===== Extrait proposé

Le moyen de nullité sera donc rejeté.
Sur le moyen tiré de l'avis tardif au procureur de la République du placement en garde à vue
Selon les dispositions de l'article 63 I du code de procédure pénale, 'Seul un officier de police judiciaire peut, d'office ou sur instruction du procureur de la République, placer une personne en garde à vue. Dès le début de la mesure, l'officier de police judiciaire informe le procureur de la République, par tout moyen, du placement de la personne en garde à vue. Il lui donne connaissance des motifs justifiant, en application de l'article 62-2, ce placement et l'avise de la qualification des faits qu'il a notifiée à la personne en application du 2° de l'article 63-1. Le procureur de la République peut modifier cette qualification ; dans ce cas, la nouvelle qualification est notifiée à la personne dans les conditions prévues au même article 63-1.'
Il importe de rappeler que l'heure de début de la garde à vue, pour l'application de la disposition susvisée, s'entend de l'heure de présentation à l'officier de police judiciaire.
En l'espèce, [W] [T] [F] a été interpellé et placé en garde à vue le 27 février 2025 à 8 heures, et l'avis au Procureur de la République date du même jour à 8 heures 25, de sorte que ce délai de 25 minutes ne saurait être considéré comme tardif.
Dès lors, le moyen soulevé sera rejeté.
Sur la contestation de l'arrêté de placement en rétention
Le contentieux de la contestation de la régularité du placement en rétention (erreur manifeste d'appréciation ou défaut de motivation) ne peut être porté devant la cour d'appel que s'il a fait l'objet d'une requête écrite au juge dans les 4 jours du placement en rétention, sauf à vider de leur sens les dispositions légales de l'article L.741-10 du CESEDA imposant un délai strict de 4 jours et une requête écrite au magistrat du siège.
En l'espèce le retenu avait fait parvenir à la juridiction de première instance une requête en contestation dans les délais.
Sur le moyen tiré de l'absence de motivation de l'arrêté de placement en rétention
Aux termes de l'article L 741-6 du CESEDA, la décision de placement en rétention est prise par l'autorité administrative. Elle est écrite et motivée.
Aux termes des articles combinés L. 211-5 du Code des relations entre le public et l'administration et L. 741-6 du Code de l'entrée et du séjour des étrangers et du droit d'asile, la motivation des actes administratifs en ce compris les décisions de placement en rétention doit être écrite et comporter l'énoncé des considérations de droit et de fait qui en constituent le fondement, ce qui doit s'entendre comme les éléments factuels qui justifient le recours à la mesure.

==========

Énoncé du problème:
Transcrivez fidèlement le passage de l'extrait sur la garde à vue et la rétention compris entre « Sur le moyen tiré de l'absence » et « à la mesure. », ces deux segments inclus. Le matériel qui suit est indépendant de cet extrait.

===== Matériel

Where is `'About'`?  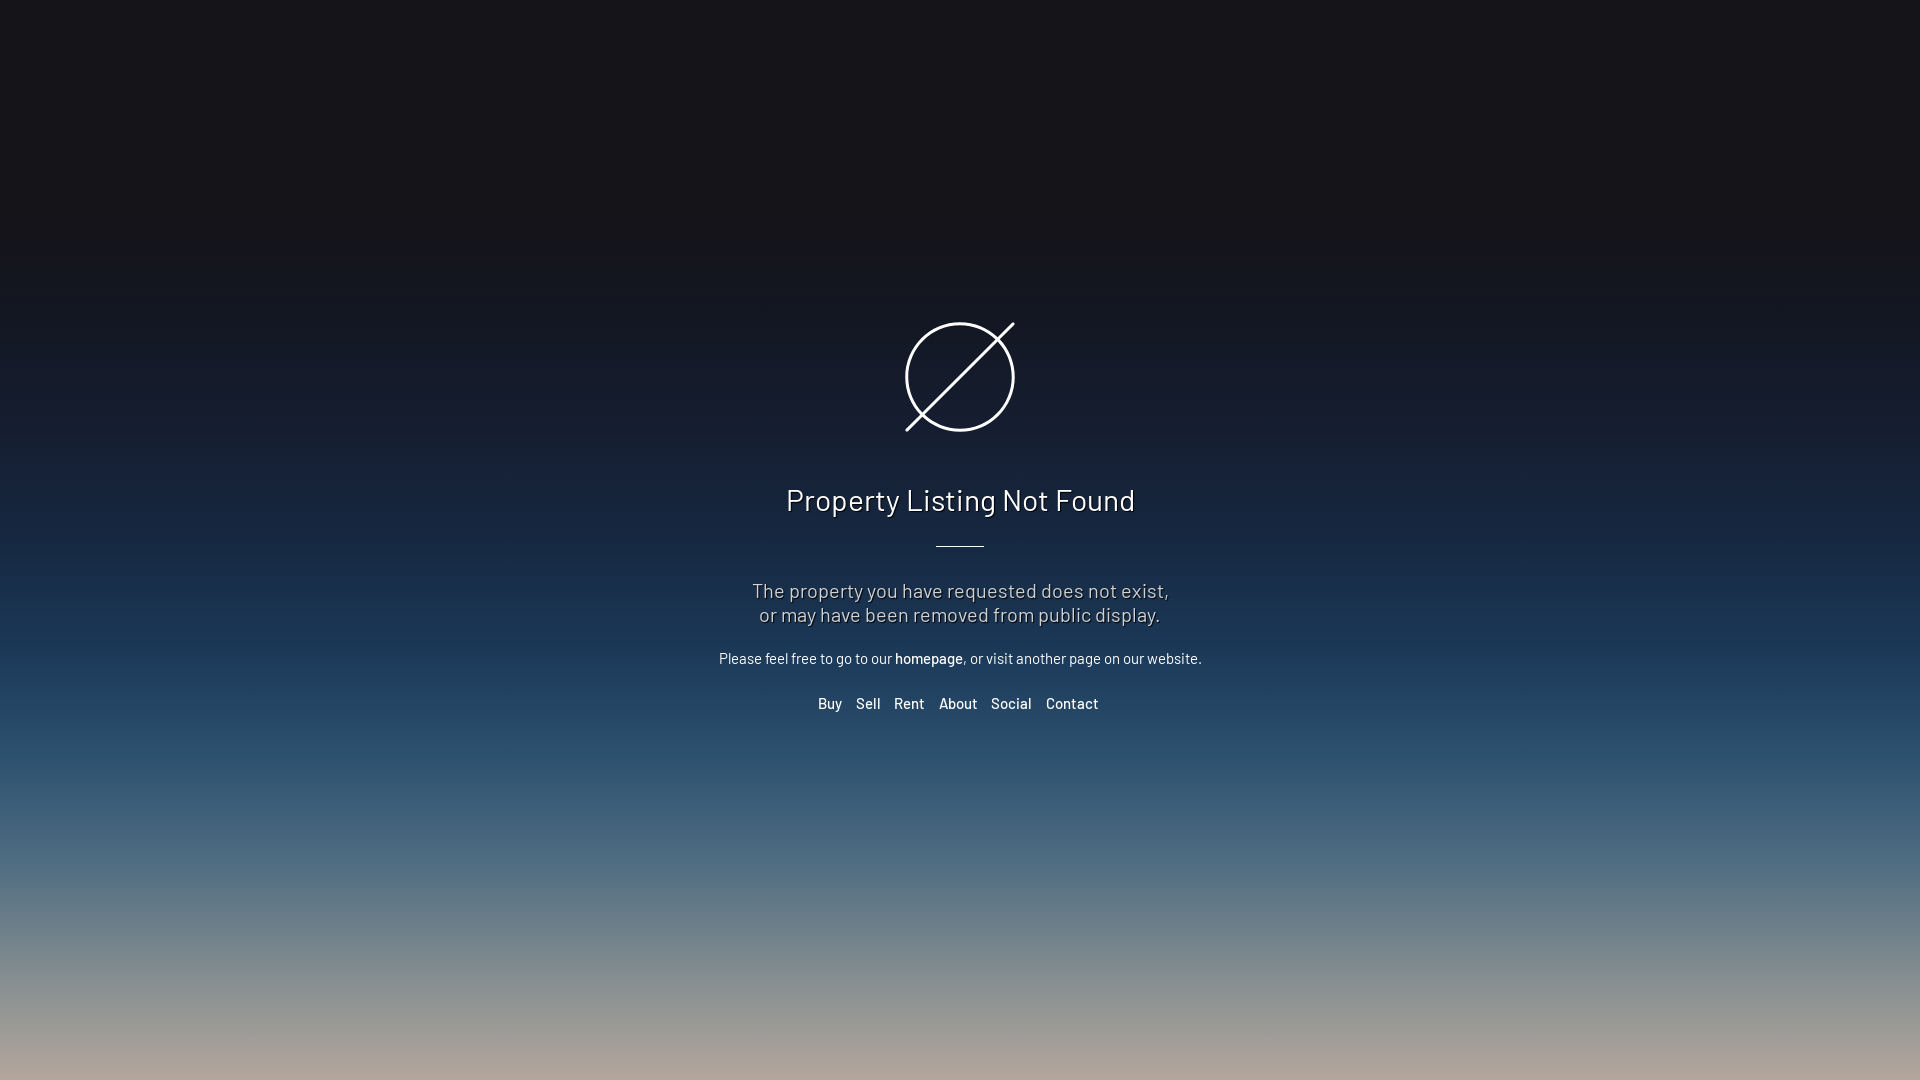
'About' is located at coordinates (957, 701).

==========

Résultat obtenu:
Sur le moyen tiré de l'absence de motivation de l'arrêté de placement en rétention
Aux termes de l'article L 741-6 du CESEDA, la décision de placement en rétention est prise par l'autorité administrative. Elle est écrite et motivée.
Aux termes des articles combinés L. 211-5 du Code des relations entre le public et l'administration et L. 741-6 du Code de l'entrée et du séjour des étrangers et du droit d'asile, la motivation des actes administratifs en ce compris les décisions de placement en rétention doit être écrite et comporter l'énoncé des considérations de droit et de fait qui en constituent le fondement, ce qui doit s'entendre comme les éléments factuels qui justifient le recours à la mesure.